作者herstein (翔爸)
看板Math
标题Re: [线代] 试证 hermitian矩阵具有此性质
时间Wed May 4 09:52:41 2011
※ 引述《pennyleo (落日黄花)》之铭言:
: 考虑一N阶hermitian矩阵
: 试证
: 此hermitian矩阵 必定存在n个互为正交的eigenvector
: 这个证明应该没有很难
: 但小弟的数学并不是很好
: 想请版上的朋友帮忙
: 我前日问过这个证明的逆证明
: 我想要确定这个性质的充要条件
: 谢谢
Define a function f:C^n->C by f(x)=<Ax,x>.
Since A is Hermitian, f is a real-valued continuous function on C^n.
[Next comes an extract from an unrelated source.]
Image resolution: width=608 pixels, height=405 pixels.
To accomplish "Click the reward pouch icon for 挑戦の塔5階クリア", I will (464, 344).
Since the closed unit sphere in C^n is compact and a continuous function on
a compact set attains its maximal, f attains its maximal. Denote the maximal
by a_1. Suppose f(x_1)=a_1. Then one can show that x_1 is an eigenvector
of A with eigenvalue a_1.
重点在於欧氏空间连续函数定义在有界的闭子集上有极大值极小值,这个构造
的极大值是A的一个特徵值。由於我们考虑的问题是在球面上,所以极大值的
那个点是单位向量,并且是A的特徵值。
Let V_n-1 be the orthogonal complement of {x_1}. Since A is Hermitain,
V_n-1 is A-invariant. Consider f_1:V_n-1->V by f_1(y)=<Ay,y>.
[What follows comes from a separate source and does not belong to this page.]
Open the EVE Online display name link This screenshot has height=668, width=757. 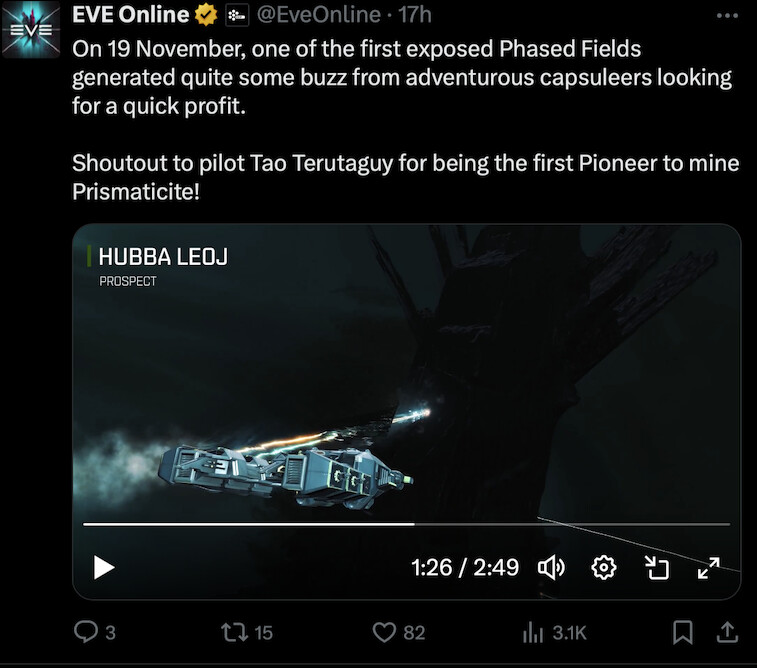coord(130,14)
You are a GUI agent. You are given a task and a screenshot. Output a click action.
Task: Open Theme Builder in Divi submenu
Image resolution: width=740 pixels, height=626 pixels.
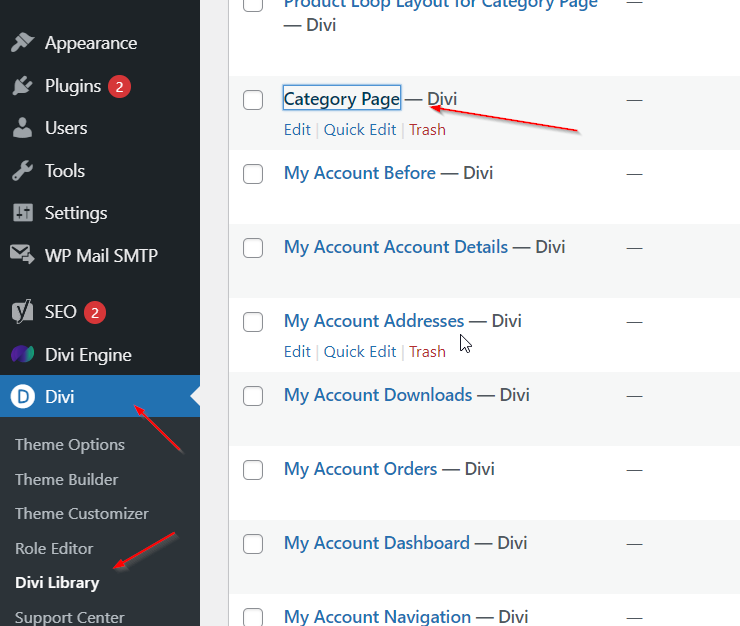coord(67,479)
Similarly, one can find the maximum a_2 of f_1 at x_2.
Again, x_2 is the eigenvalue of A with corresponding eigenvalue a_2.
找到了一个特徵向量x_1之後,考虑{x_1}的正交补空间V_n-1,你在那空间上
用同样的方法可以找极大值,跟第二个特徵向量。同理你就可以构造所有的
特徵直跟特徵向量,并且特徵向量是直交的。
Note that x_2 is orthogonal to x_1.
Inductively, we can find a set of numbers {a_1>a_2>...>a_n}
and an orthonormal basis {x_i} so that
Ax_i=a_ix_i.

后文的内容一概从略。